Es wird behauptet, dass die Beschuldigten vier führende deutsche Zahlungsdienstleister gehackt haben, um Zahlungen abzuwickeln. Bei einem der Dienstleister haben sie angeblich eine speziell für Geldwäsche programmierte Software installiert.
Razzia bis nach Singapur und Zypern
Unter anderem waren das BKA und die Landeszentralstelle Cybercrime der Generalstaatsanwaltschaft Koblenz an der internationalen Razzia beteiligt. Die Beamten durchsuchten auch Objekte in Italien, Kanada, Luxemburg, den Niederlanden, Singapur, Spanien, den Vereinigten Staaten und Zypern.
Zu den 44 Beschuldigten zählen mutmaßliche Beteiligte dreier internationaler Betrugsnetzwerke, einstige Verantwortliche deutscher Zahlungsdienstleister, Vermittler, Anbieter von «Crime as a service» (Kriminalität als Service) und ein selbstständiger «Risk Manager.
Anti-Geldwäsche-Behörde erkennt auffälliges Verdachtsmuster
Die Untersuchungen wurden durch Erkenntnisse der Anti-Geldwäsche-Behörde FIU ausgelöst.
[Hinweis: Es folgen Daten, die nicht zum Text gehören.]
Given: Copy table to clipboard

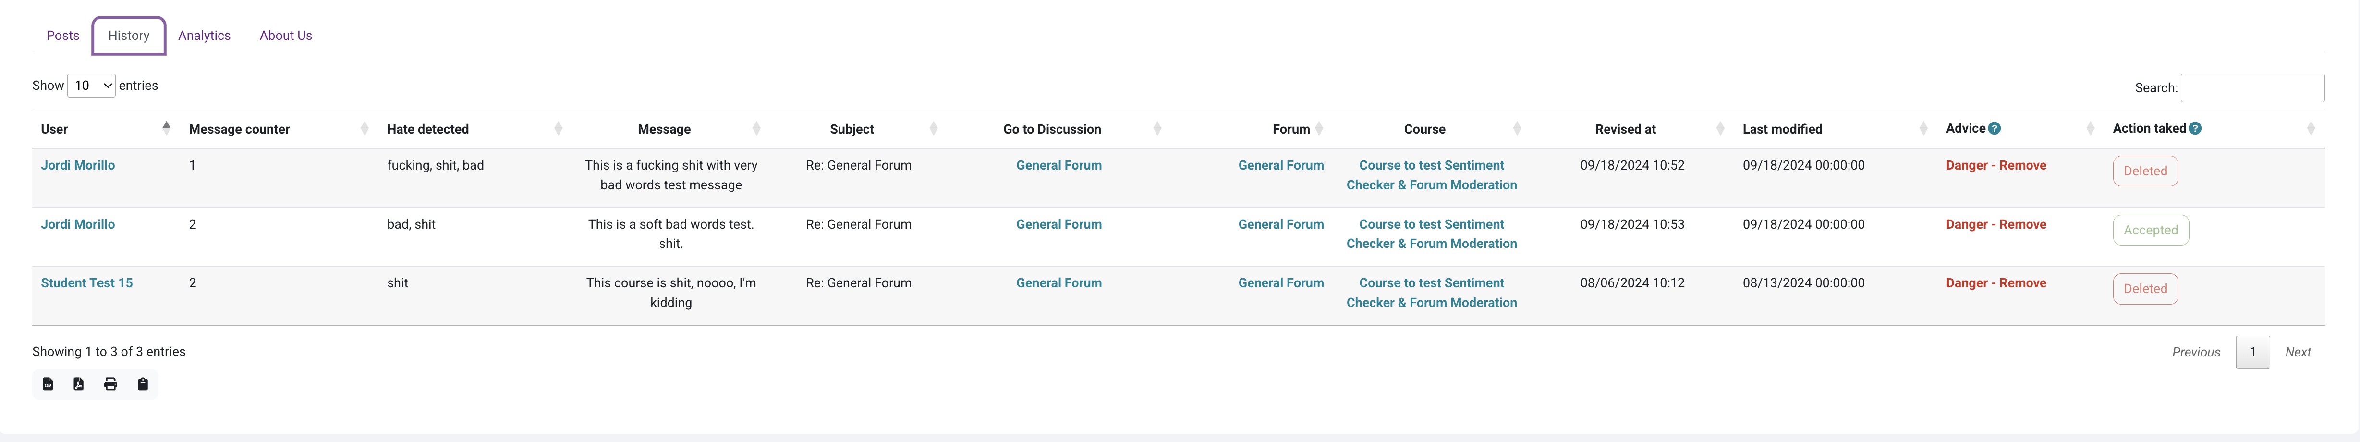Looking at the screenshot, I should 143,384.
Die Behörde hatte ein auffälliges Muster in zahlreichen einzelnen Verdachtsmeldungen festgestellt. Die Beschuldigten sollen die Kreditkartendaten der Opfer durch Phishing-Attacken erbeutet haben. Dabei versuchen Kriminelle, sensible Daten wie Passwörter oder Bankinformationen zu stehlen, indem sie sich beispielsweise per gefälschter E-Mail oder Webseite als vertrauenswürdige Person oder Institution ausgeben.
Die aufwendigen, bisher verdeckten Ermittlungen dauern an – unter anderem mit mehr als 90 Rechtshilfeersuchen in anderen Ländern, etwa zur Klärung dortiger Sachverhalte. Die Betrügereien wurden laut BKA bereits seit 2021 vollständig gestoppt. Die Ermittler tauften ihre Arbeit «Operation Chargeback». Damit ist eine Rückbuchung einer Kartenzahlung gemeint, weil ein Kunde bei seiner Bank die Stornierung einer Abbuchung etwa wegen Betrugs fordert.
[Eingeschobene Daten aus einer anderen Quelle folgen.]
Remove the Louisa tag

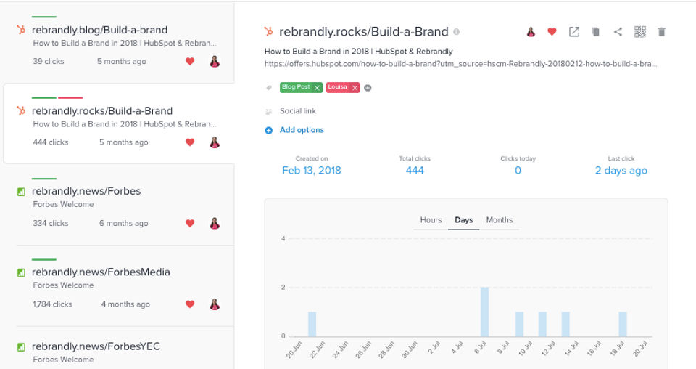pos(355,88)
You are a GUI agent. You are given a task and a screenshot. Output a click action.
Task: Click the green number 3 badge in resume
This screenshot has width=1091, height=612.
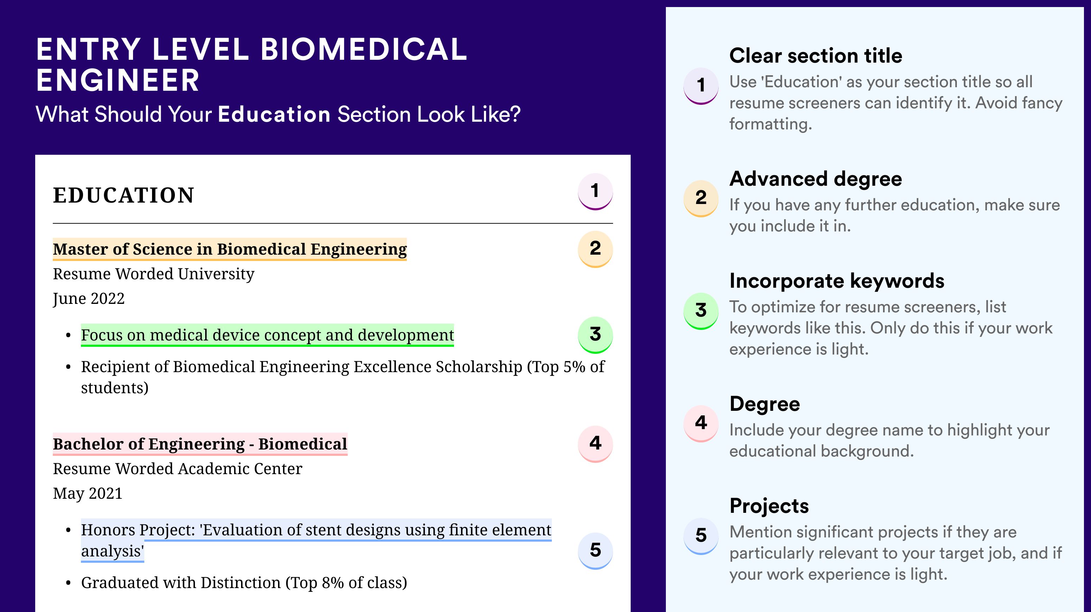(x=595, y=335)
Der Koblenzer Generalstaatsanwalt Harald Kruse sagte zum Ausmaß der Betrügereien: «Die puren Zahlen in diesem Verfahren lassen einen schwindeln.» Die Ermittlungen hätten bis zu Ländern wie Nordkorea gereicht. «Ich wusste gar nicht, dass es dort Kreditkarten gibt», sagte Kruse. Bundesfinanzminister Lars Klingbeil (SPD) sprach von einem «wichtigen Schlag gegen ein internationales Geldwäschenetzwerk».